Figure 4. Leptin fails to stimulate proliferation of hepatocellular carcinoma cells in the presence of inhibitors of JAK/STAT, ERK, or AKT.

A to C, HepG2 and Huh7 cells were cultured, serum-starved for 16 h, and treated with leptin (100 ng/mL; L). For combined treatment, cells were pretreated with 100 µmol/L AG490 (A or A + L), 10 µmol/L PD98059 (P or P + L), or 10 µmol/L LY294002 (Ly or Ly + L) for 45 min followed by leptin treatment. Untreated controls (U). Cell lysates were prepared and quantified for protein content. A total of 100 µg protein was resolved on 10% SDS-PAGE followed by immunoblot analysis with specific antibodies against total or phosphorylated forms of STAT3 (A), ERK (B), and AKT (C).
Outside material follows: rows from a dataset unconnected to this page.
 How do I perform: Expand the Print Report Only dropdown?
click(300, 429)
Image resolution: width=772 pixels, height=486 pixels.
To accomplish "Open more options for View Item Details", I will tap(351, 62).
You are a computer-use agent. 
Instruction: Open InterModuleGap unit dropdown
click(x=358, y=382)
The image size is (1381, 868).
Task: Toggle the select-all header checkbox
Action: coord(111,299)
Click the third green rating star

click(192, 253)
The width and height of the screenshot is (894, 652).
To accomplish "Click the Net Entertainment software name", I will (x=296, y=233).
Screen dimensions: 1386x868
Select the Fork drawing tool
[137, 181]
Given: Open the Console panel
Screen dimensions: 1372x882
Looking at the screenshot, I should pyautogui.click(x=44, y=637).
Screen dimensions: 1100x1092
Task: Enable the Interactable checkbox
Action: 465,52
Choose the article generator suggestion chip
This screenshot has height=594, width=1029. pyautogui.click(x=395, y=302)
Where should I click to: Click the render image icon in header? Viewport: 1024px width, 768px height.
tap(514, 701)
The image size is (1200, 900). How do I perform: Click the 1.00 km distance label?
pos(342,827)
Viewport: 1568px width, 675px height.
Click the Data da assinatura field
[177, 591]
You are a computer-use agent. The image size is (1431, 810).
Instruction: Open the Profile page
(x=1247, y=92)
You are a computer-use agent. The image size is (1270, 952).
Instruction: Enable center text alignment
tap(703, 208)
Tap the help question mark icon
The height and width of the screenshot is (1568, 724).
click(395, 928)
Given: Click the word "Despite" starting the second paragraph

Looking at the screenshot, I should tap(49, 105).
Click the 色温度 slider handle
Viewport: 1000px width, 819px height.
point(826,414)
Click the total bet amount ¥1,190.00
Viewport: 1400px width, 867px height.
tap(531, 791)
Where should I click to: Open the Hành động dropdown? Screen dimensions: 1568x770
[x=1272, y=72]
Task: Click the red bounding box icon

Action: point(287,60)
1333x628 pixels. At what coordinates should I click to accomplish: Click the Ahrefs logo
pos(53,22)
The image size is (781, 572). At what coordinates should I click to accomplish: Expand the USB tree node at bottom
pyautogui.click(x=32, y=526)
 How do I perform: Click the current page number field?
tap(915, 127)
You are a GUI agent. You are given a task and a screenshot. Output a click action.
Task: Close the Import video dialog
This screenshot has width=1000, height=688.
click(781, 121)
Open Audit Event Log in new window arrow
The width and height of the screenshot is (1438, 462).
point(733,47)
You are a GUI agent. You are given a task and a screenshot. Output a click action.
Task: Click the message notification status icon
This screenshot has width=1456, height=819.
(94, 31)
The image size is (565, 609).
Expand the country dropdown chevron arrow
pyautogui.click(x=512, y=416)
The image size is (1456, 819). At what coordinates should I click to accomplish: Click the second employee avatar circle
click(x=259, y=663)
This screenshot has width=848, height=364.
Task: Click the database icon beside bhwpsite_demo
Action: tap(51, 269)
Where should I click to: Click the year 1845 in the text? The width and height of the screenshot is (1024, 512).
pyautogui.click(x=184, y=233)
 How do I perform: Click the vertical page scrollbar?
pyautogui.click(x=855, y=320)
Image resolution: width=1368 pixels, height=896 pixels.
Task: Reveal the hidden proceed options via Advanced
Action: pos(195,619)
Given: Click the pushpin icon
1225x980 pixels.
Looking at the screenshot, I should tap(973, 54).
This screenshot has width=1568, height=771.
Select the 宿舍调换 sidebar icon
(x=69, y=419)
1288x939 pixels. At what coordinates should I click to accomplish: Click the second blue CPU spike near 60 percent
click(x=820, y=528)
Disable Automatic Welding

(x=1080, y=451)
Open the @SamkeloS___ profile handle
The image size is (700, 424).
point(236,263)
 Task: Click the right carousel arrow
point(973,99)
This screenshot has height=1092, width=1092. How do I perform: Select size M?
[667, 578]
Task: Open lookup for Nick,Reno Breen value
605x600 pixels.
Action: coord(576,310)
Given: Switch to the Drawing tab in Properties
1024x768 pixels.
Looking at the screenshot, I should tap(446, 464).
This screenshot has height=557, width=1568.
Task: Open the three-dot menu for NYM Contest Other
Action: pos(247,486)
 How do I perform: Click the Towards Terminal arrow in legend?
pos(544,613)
The representative histogram is the densitometric analysis of bands showing fold increase in levels of phosphorylated forms with respect to total protein. *, P < 0.01, compared with untreated control cells; #, P < 0.01, compared with leptin treatment; **, P < 0.05, leptin with inhibitor compared with respective inhibitor treatment alone. D, cells were treated as described earlier, and BrdUrd incorporation analysis was done as described in Materials and Methods. Columns, mean of experiments done in triplicates thrice; bars, SE. *, P < 0.001, compared with untreated control cells; #, P < 0.005, compared with leptin treatment. Immunoblot for β-actin was done as a loading control.